No stranger to the upper reaches of the local culinary scene, Chef Jeffrey Rhodes has had a stellar career through some of the great kitchens of the United States. Originally from Nashville, TN, Chef Rhodes found an early love for a career in culinary arts which led him to begin working with some of the great chefs of the city. After graduating with a culinary arts degree from le Cordon Bleu in Portland, Oregon, Chef Rhodes worked his way through a myriad of Michelin-starred restaurants throughout the West Coast. A love for his hometown brought him back to Nashville where he now leads the teams of Liberty Common and sister property Butchertown Hall.
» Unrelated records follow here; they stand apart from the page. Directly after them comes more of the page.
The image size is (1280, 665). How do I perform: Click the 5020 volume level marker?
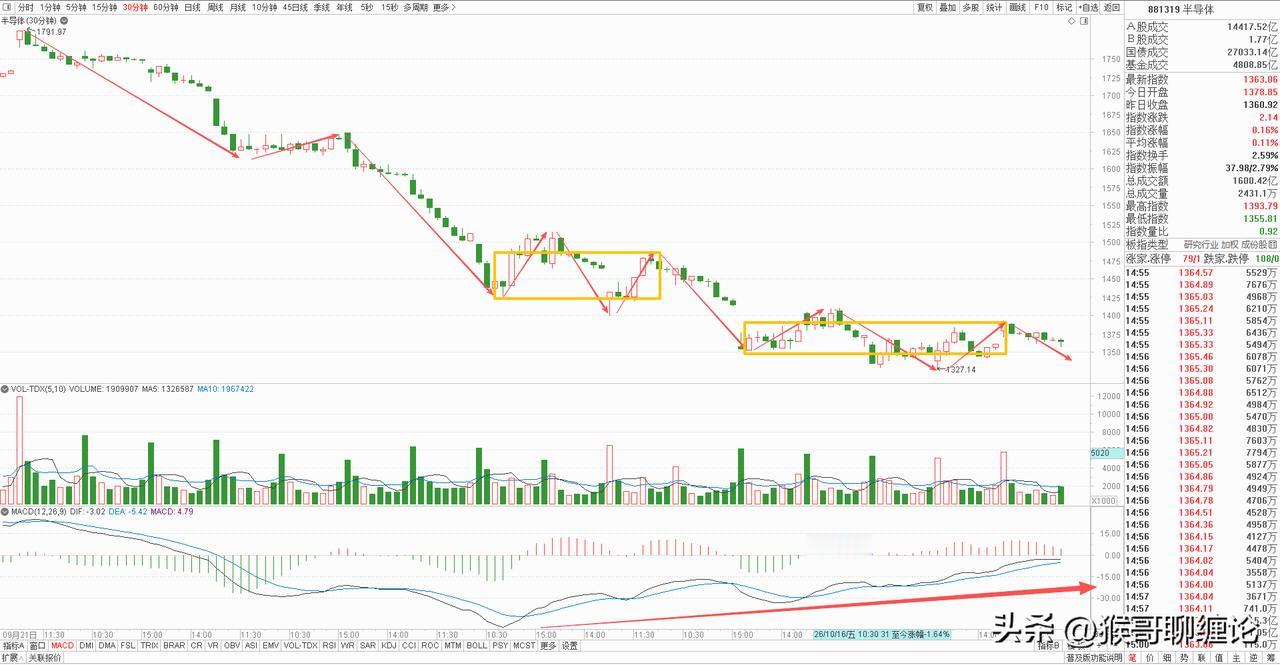point(1099,453)
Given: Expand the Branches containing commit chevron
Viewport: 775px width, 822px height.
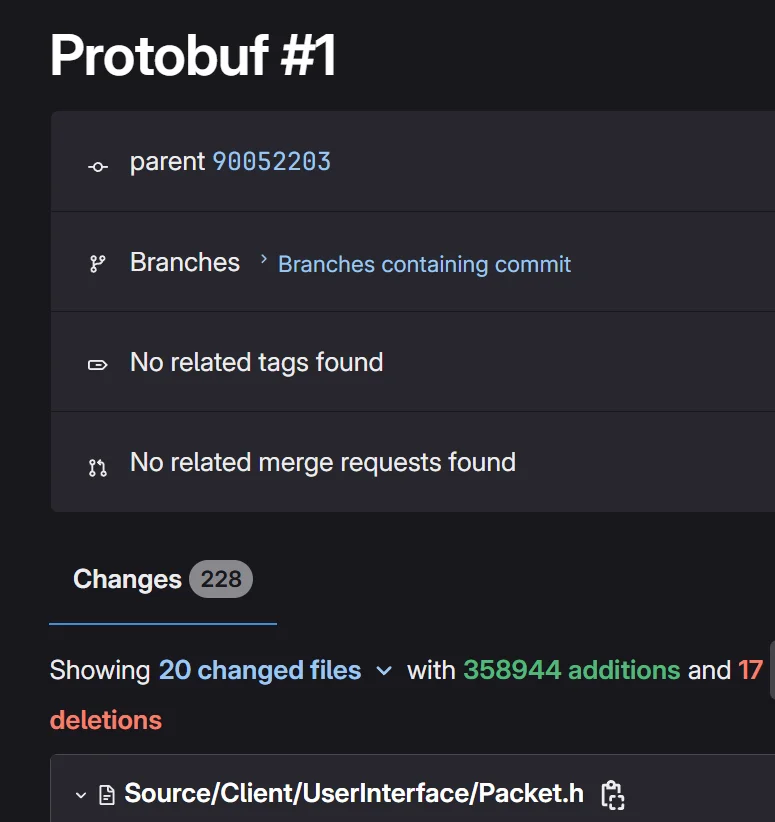Looking at the screenshot, I should pyautogui.click(x=264, y=260).
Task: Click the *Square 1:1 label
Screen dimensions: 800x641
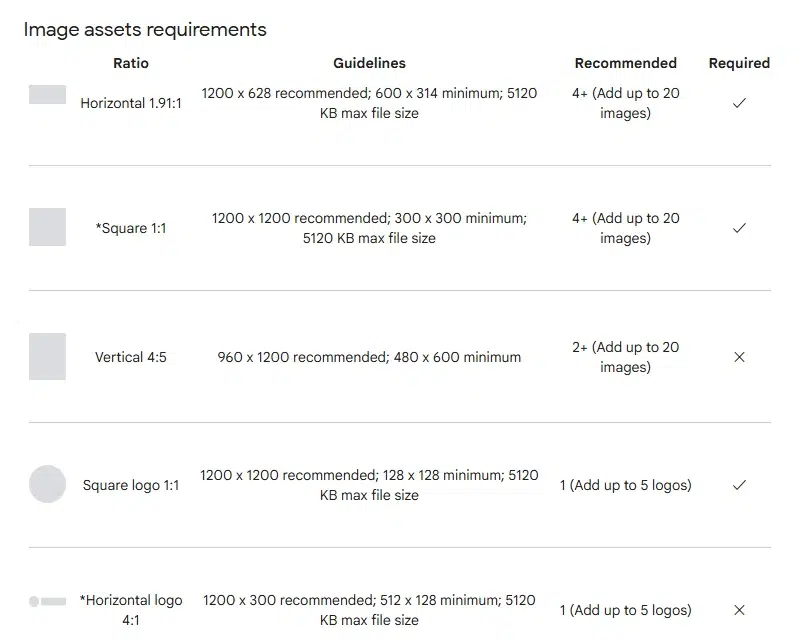Action: [131, 228]
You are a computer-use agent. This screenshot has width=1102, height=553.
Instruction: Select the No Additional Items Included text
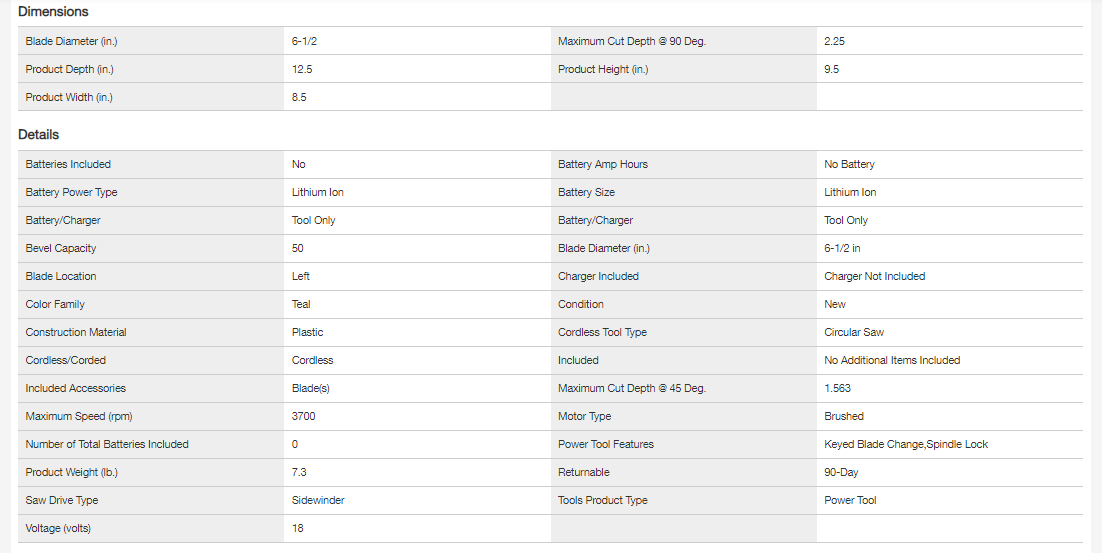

In 2009, Chef Rhodes began his career under the tutelage of Chef Tyler Brown at the famed Capitol Grille before moving to Silicon Valley. There he joined the team at the Plumed Horse as Chef de Tournant. The Plumed Horse has earned the distinction being one of the few restaurants in the country to be awarded the Michelin star, each year, from 2008–2017. From there, Chef Rhodes moved on to Sous at the Michelin starred Chez TJ, a renowned ‘house” in Mountain View, CA working alongside a five-person crew plating a world-class tasting menu composed of local, modern, French cuisine. In 2012, Chef Rhodes moved to Parkside, Austin to become the Sous Chef. Within a year he was the farm-to-table restaurant’s Executive Chef and, today, the restaurant remains a key symbol of Austin’s growing Fine Casual scene.
After moving back to Nashville in 2014 to pursue his passion for southern cuisine, he quickly lead the team as the Executive Sous Chef position at Pinewood Social before starting Hickory Street Provisions in 2015. In 2017, Rhodes found his kitchen home with Amaranth Hospitality’s Butchertown Hall and Liberty Common.